Message has been deleted

Ned Freed

unread,

Feb 11, 1996, 3:00:00 AM2/11/96

to

> No, the program is encoding CR's as =0D. The problem is that munpack is
> stripping those out after decoding them. My query to the group was: is
> munpack wrong in doing so? You and Ned appear to agree with my feeling that
> munpack is indeed wrong.

I agree that it is wrong to do this with non-text material. It appears that
munpack assumes that all use of QP is associated with text. There are plenty
cases where this won't be true, however -- I find QP to be quite useful
in handling application/postscript, for example, and PostScript is definitely
*not* textual in form.

Ned

John Gardiner Myers

unread,

Feb 12, 1996, 3:00:00 AM2/12/96

to

Ned Freed <N...@INNOSOFT.COM> writes:
> It appears that
> munpack assumes that all use of QP is associated with text.

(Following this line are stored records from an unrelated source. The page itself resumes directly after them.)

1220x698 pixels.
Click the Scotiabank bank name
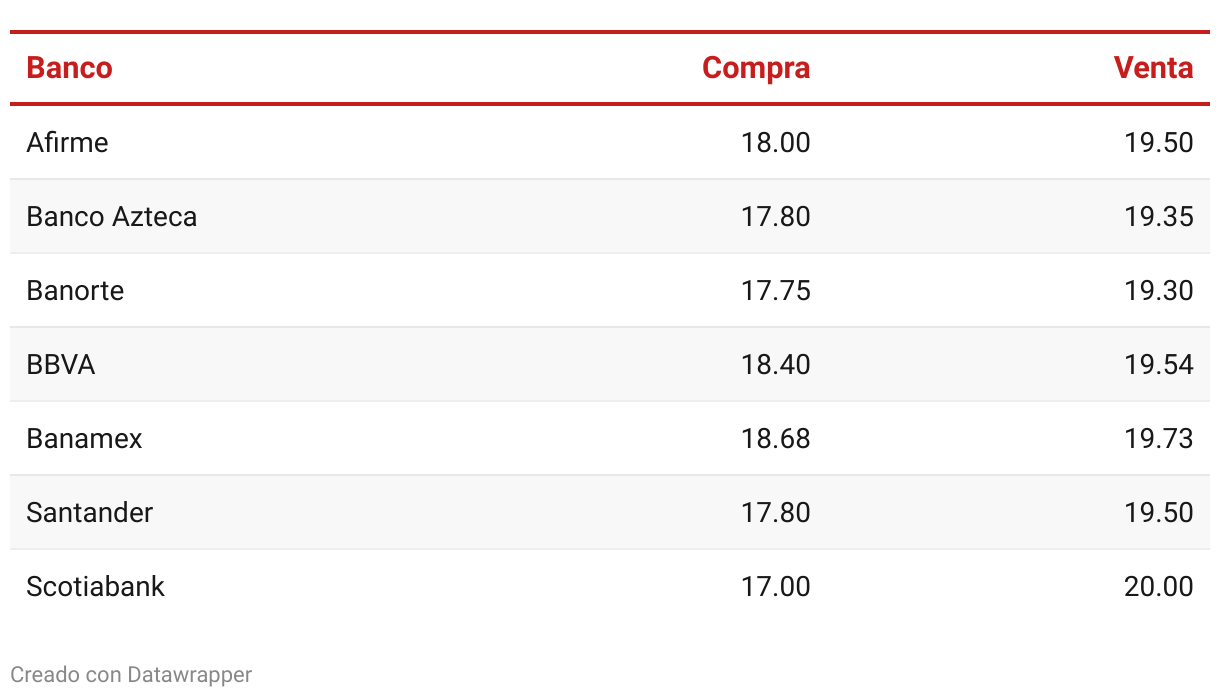[x=95, y=586]
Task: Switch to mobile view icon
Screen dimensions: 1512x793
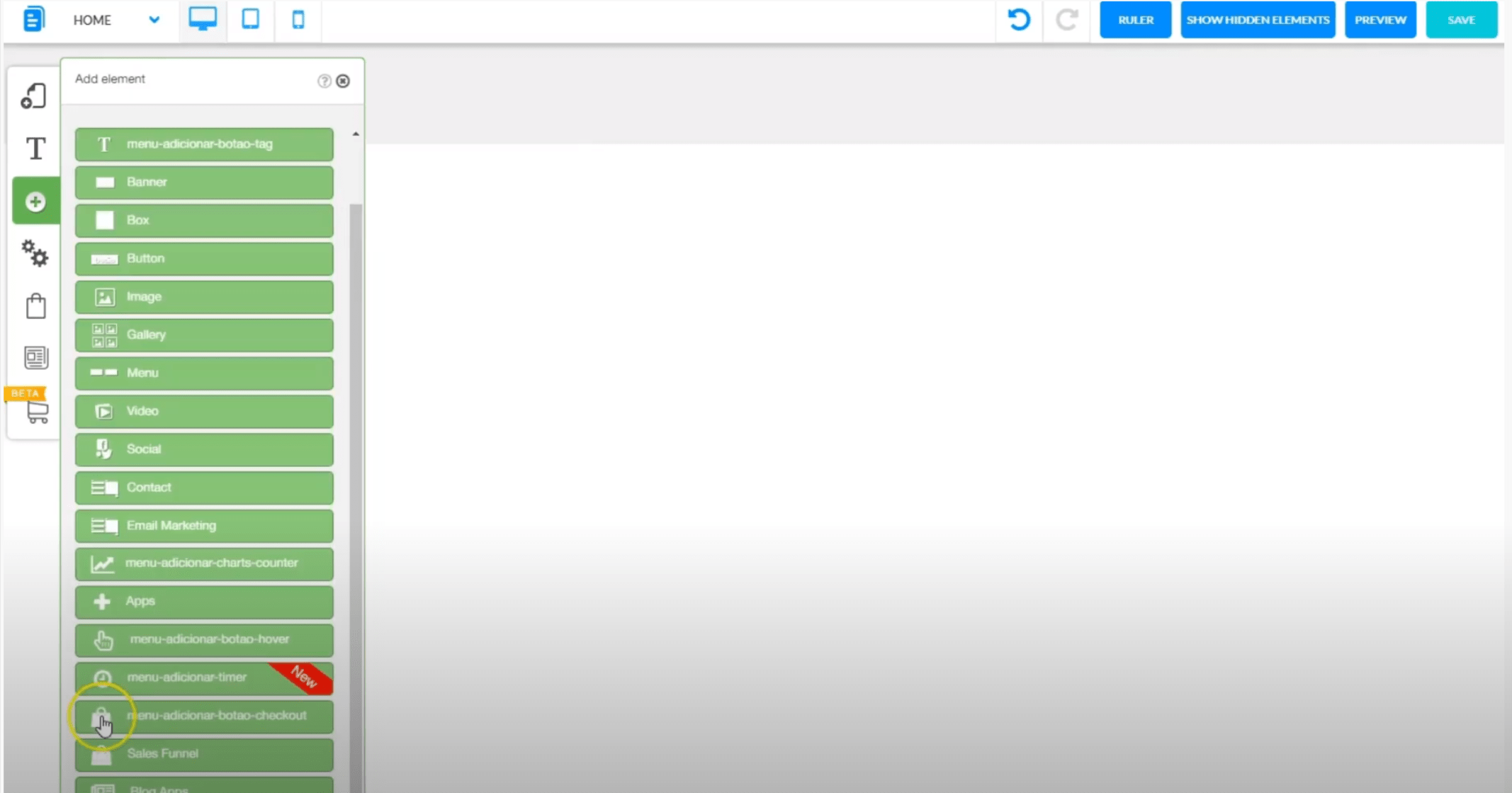Action: 298,20
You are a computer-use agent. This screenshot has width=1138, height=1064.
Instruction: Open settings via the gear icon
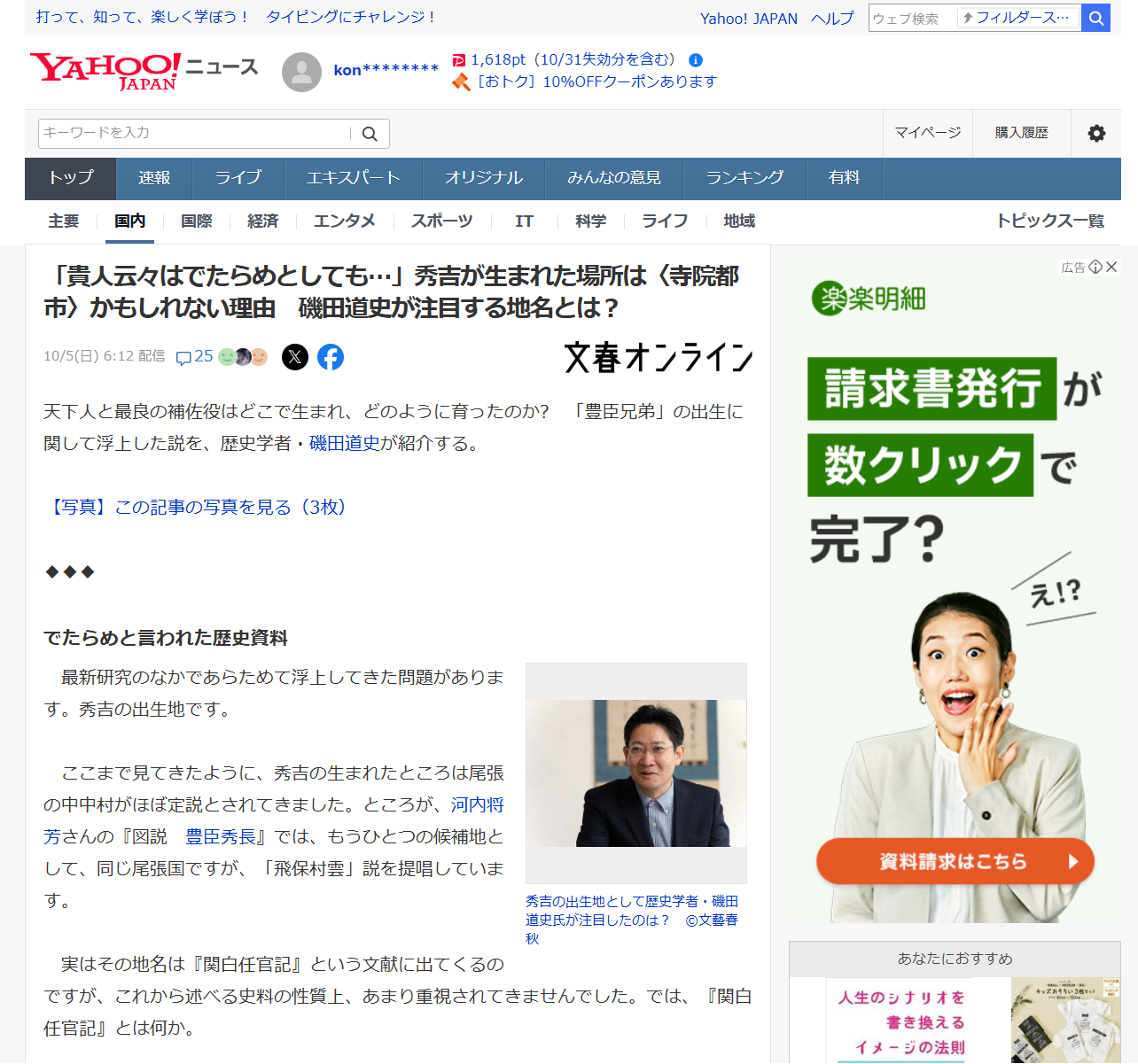[1096, 134]
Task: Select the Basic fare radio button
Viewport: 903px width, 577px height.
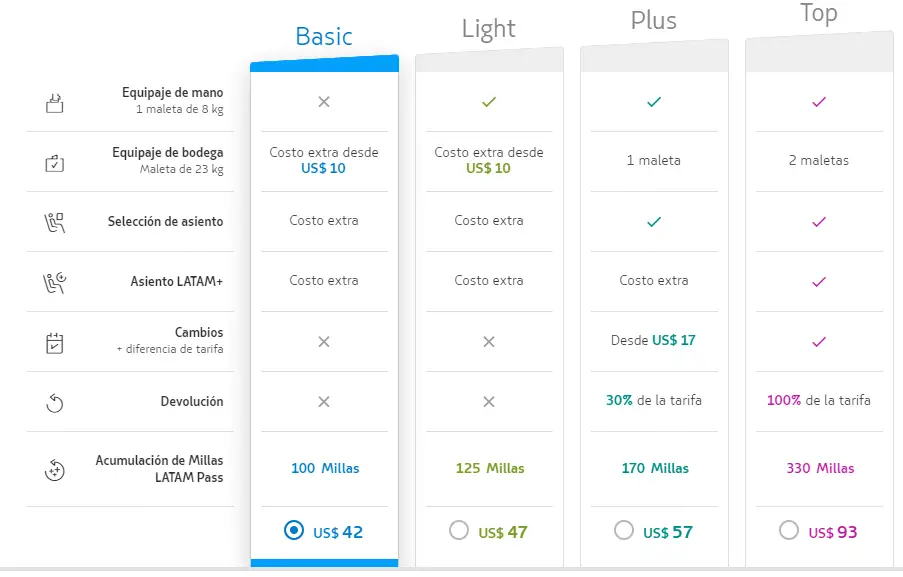Action: coord(294,530)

Munpack does have this assumption as a heuristic. This heuristic is
made necessary by the design requirement that munpack not require user
configuration of which types are what.

--
_.John G. Myers Internet: jg...@CMU.EDU
LoseNet: ...!seismo!ihnp4!wiscvm.wisc.edu!give!up

John Gardiner Myers

unread,

Feb 13, 1996, 3:00:00 AM2/13/96

to

han...@pegasus.att.com writes:
> But munpack uses a different heuristic for base64 encoding: it appears to
> check to see if the content type is text and passes a flag to the base64
> decoder that says whether or not CR's should be suppressed. This heuristic
> works well.

That is because the heuristic is to use the choice of quoted-printable
vs. base64 to intuit whether or not the object is textual. Few
textual non-text/* objects are encoded in base64. All text/* objects
are by the spec textual.

Ned Freed

unread,

Feb 14, 1996, 3:00:00 AM2/14/96

to

> I then asked this group who was right: munpack or the software which encoded
> the body part with quoted-printable. The consensus is that the q-p software
> is right and munpack is wrong.

> We've had to advise the customer to stop using munpack because of this. (We
> may even have to put out a general customer advisory on this issue.)

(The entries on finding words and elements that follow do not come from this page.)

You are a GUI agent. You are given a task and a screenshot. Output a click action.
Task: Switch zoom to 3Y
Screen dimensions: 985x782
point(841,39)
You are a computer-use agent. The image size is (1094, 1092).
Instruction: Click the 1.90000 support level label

I agree, albeit reluctantly, with this assessment. Speaking as someone with a
MIME implementation that might very well elect to use Q-P for non-text data
should it prove to be more efficient, I'm going to have to consider pointing
people at a minimal MIME agent other than MUNPACK in the future.

Ned

Keith Moore

unread,

Feb 15, 1996, 3:00:00 AM2/15/96

to

> Yes, all text/* objects are by the spec textual. And non-text/* objects may
> be either textual or non-textual.

Are there any non-{text,message,multipart}/* objects that require that
CRLF be mapped to and from the local newline convetion?

Reading the IANA list, I didn't see any, but I'm not familar with all of
them. Some of them (e.g. application/pdf) appear to be tolerant of
changes to the newline convention, while others (application/PostScript)
may be intolerant of such changes, depending on the content. But I don't
know of any which *require* CRLF->local-convention to be usable.

If this is the case, the "do CRLF->local conversion only for text/*"
would seem to be the right heuristic.

Keith
--------
Take the pledge! "I do not limit my speech to satisfy the whims of Congress."

Ned Freed

unread,

Feb 15, 1996, 3:00:00 AM2/15/96

to

> > Yes, all text/* objects are by the spec textual. And non-text/* objects may
> > be either textual or non-textual.

> Are there any non-{text,message,multipart}/* objects that require that
> CRLF be mapped to and from the local newline convetion?

> Reading the IANA list, I didn't see any, but I'm not familar with all of
> them. Some of them (e.g. application/pdf) appear to be tolerant of
> changes to the newline convention, while others (application/PostScript)
> may be intolerant of such changes, depending on the content. But I don't
> know of any which *require* CRLF->local-convention to be usable.

> If this is the case, the "do CRLF->local conversion only for text/*"
> would seem to be the right heuristic.

For what it's worth, this is the approach I use. However, my life is further
complicated by the fact that newline conversion is far from the only
local-convention in some of the environments I support. In particular, I have
to allow for the testing and setting of fairly complex file attributes based on
file type, along with some fairly peculiar format conversions.

The net result is that I have a table that specifies all of this stuff. And
while at present there are no exceptions based on newline conversion in there,
there are a bunch of others having to do with various other sorts of
conversions I have to do.

Ned